The bagel of the 21st century, Rainbow bagels are festive, multi-colored plain bagels. They’re popular party food and enjoyable to make with the kids. A local Brooklyn bagel shop claims to have invented the original rainbow bagel, which is now a staple in most hipster boutique bakeries. Making these multi-color, tie-died, or striped bagels is a tedious process. Depending on how many colors you want, you make plain bagel dough in sections, applying a few drops of food coloring to each back before combining all the colors. They’re certainly the most Instagram-worthy bagel flavor! You get the bright color pop when you take a bite or slice them in half.
Sesame Seed

Sesame seed bagels are among the most popular classic flavors. Sesame seeds are a staple ingredient for most culinary cultures, from the Mediterranean to Asia. It lends well to both sweet and savory recipes. Sesame seed bagels use the same basic bagel recipe, coating each egg-washed donut in a blanket of raw sesame seeds before baking.

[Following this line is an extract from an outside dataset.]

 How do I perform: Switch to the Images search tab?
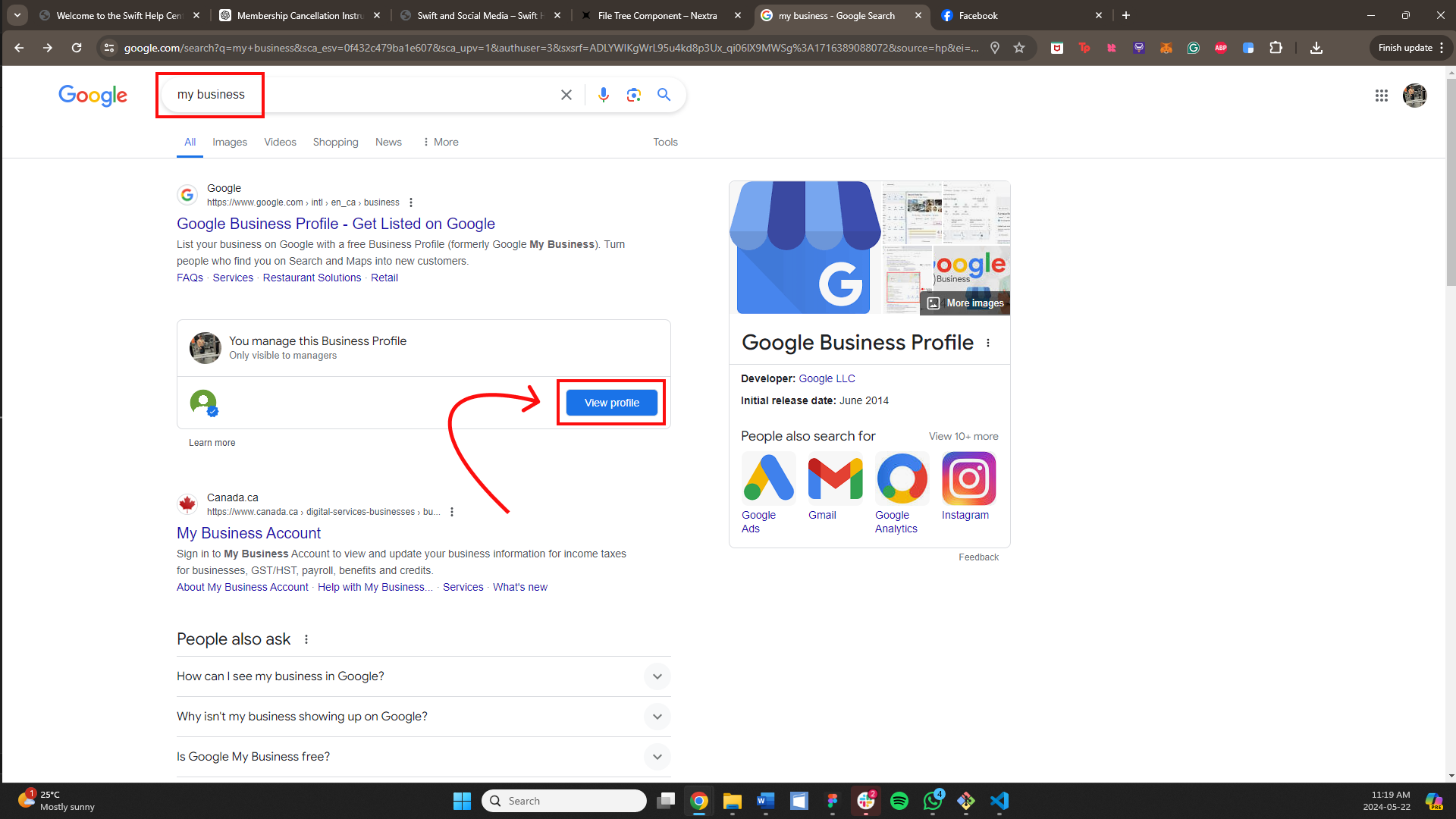click(229, 142)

The unique nuttiness of the sesame seeds adds so much flavor to the bagel, plus the natural oils in sesame seeds provide even more moisture and richness to the dough. I love sesame seed bagels for sweet and savory bagel creations. I’ll eat them with a chive-cheese smear or cover them in cream cheese and honey.
Wheat

Wheat bagels use whole-wheat flour instead of the typical bread flour used in plain bagels. Whole wheat flour mills the entire wheat berry, including the bran and germ, so the resulting flour has more nutrients, fiber, and protein. It’s the healthier choice for bread-making in general. I also think that whole wheat has a sweeter taste than white flour. Wheat bagels taste great with peanut butter or mascarpone and honey. I also like to top it with smashed avocado, sriracha, and a fried egg.